Note: The console column for subnets shows “Auto-assign Public IP” and this should be set to Yes for Spublic. Note the column title includes the term Public IP. The Private subnet should have this set to No. If necessary change these entries using the Subnet Actions button.

Note: In the subnet table find a “Default Subnet” column. In this work-through both Spublic and Sprivate have this set to No: There is no default subnet. This will be modified later via the route table RT in V.

RT reads:

10.0.0.0/16         VPC "local" 
0.0.0.0/0           NAT gateway 

RTpublic (hipaa_publicroutes) has

10.0.0.0/16 
0.0.0.0/0      Internet Gateway

We now have two RTs. hipaa_routingtable (default for the VPC in general) and for Spublic (hipaa_publicroutes). Notice that RT operates by default and RTpublic supersedes this on Spublic. This means that new resources on Sprivate will by default use NG which is what we want.

The V RT 0-entry points at NG: All internet-traffic will route through NG. NG does not accept inbound traffic. This is by default. (Analogy: Home router)

Spublic has the custom RTpublic which routes non-local traffic to the IG, i.e. the internet. This does accept inbound traffic allowing us to ssh in. This is an exception to the default.

Part 3: Adding EC2 and S3 resources to the VPC

Building a Bastion Server B

  • On V create a public-facing Bastion Server B
    • B has only port 22 open (to support ssh)
    • B uses Secure Groups on AWS to limit access to only a subset of URLs
    • B can be a modest general-purpose machine such as a m4.large
      • In this example we choose an m4.large running AWS Linux
      • DO NOT USE T instances
        • They will not connect to our Dedicated Tenancy VPC: This is not supported.
    • Go through all config steps: Memory, tags;
      • Security group is important
        • Create a new security group
        • PIT name: hipaa_bastion_ssh_securitygroup
        • Description = allow ssh from anywhere
        • Notice that in the config table “Source” is 0.0.0.0/0 which is “anywhere”
          • Best practice is to restrict the inbound range
          • Consider differentiating UW from the UW-VPN
            • This would allow someone to log in from anywhere VIA the UW VPN
      • Key pair use a PIT as ‘hipaa_bastion_keypair’
        • Generate new, download to someplace safe on L
      • Launch instance
Building a work environment EC2 instance on Sprivate
  • On Sprivate install a small Dedicated EC2 instance E

We are now configuring the S3 Endpoint. In so doing we selected the VPC RT (not the public subnet RT; could use that) We are concerned about S3 traffic S3 Endpoint is a new type of Gateway that gives S3 access from Private subnet direct into S3 without any traverse of the internet.

WARNING: Kilroy: After I added the S3 Endpoint the NAT gateway entry had vanished from my VPC routing table. This is bad.

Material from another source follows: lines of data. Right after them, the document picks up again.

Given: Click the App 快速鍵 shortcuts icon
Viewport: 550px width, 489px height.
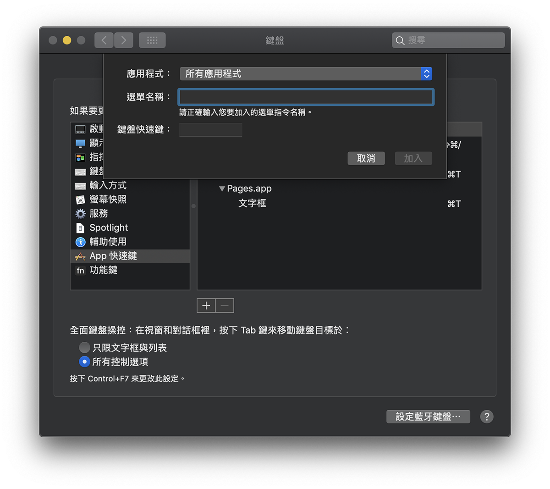Looking at the screenshot, I should pyautogui.click(x=80, y=256).
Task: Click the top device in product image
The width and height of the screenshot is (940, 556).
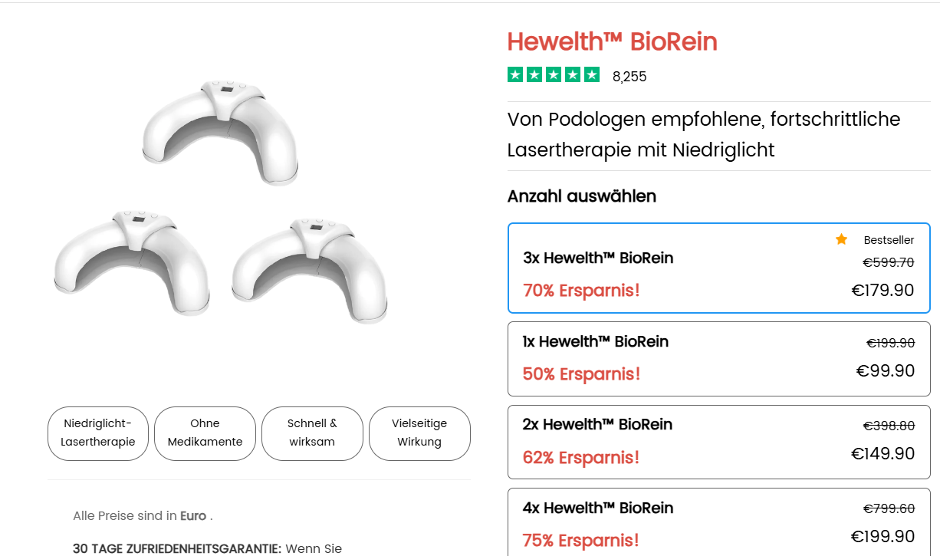Action: coord(221,129)
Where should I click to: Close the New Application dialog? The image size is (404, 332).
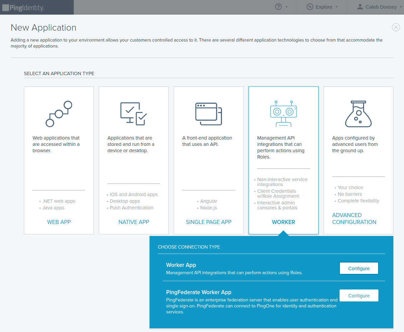point(396,27)
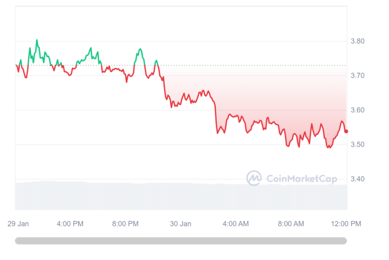
Task: Click the gray volume bars area
Action: click(181, 196)
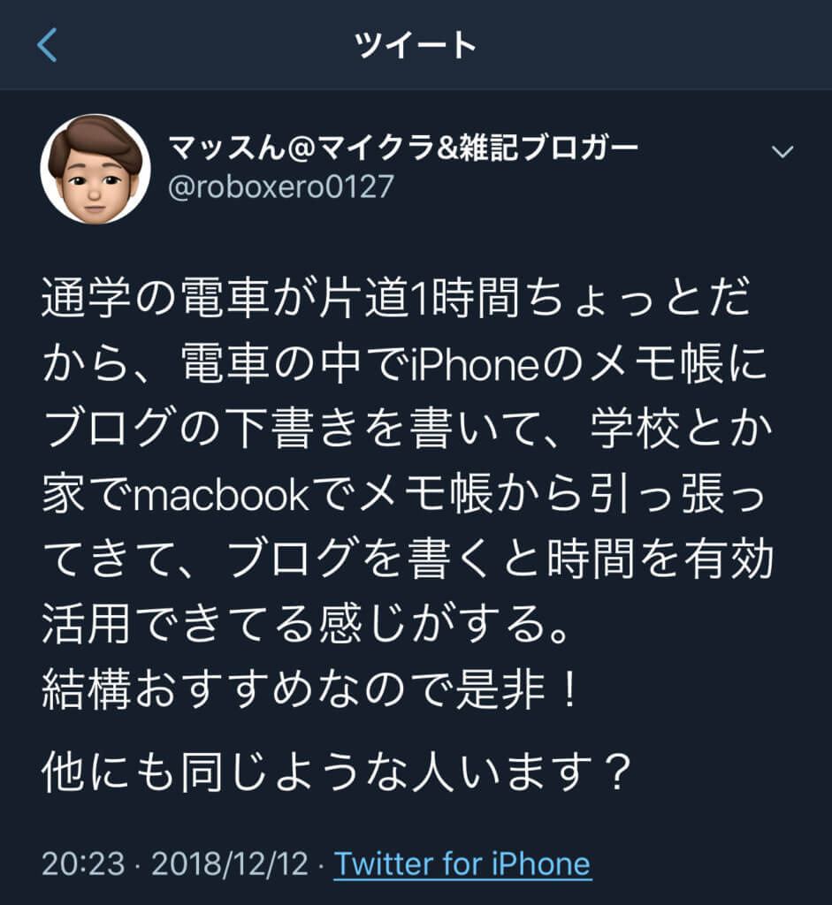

Right now the procedure is going to be: After S3 EP go examine RT and re-add NAT gateway if it is not properly present. holy cow!!!!!!!!!!!!!!!

Created S3 bucket

Part 4: Ancillary components

This section describes the use of automated services, data bases tables, IOT endpoints and other AWS features to augment the HCDS. Such ancillary components may or may not touch directly on PHI, an important differentiator as only HIPAA-aligned technologies are permitted to do so.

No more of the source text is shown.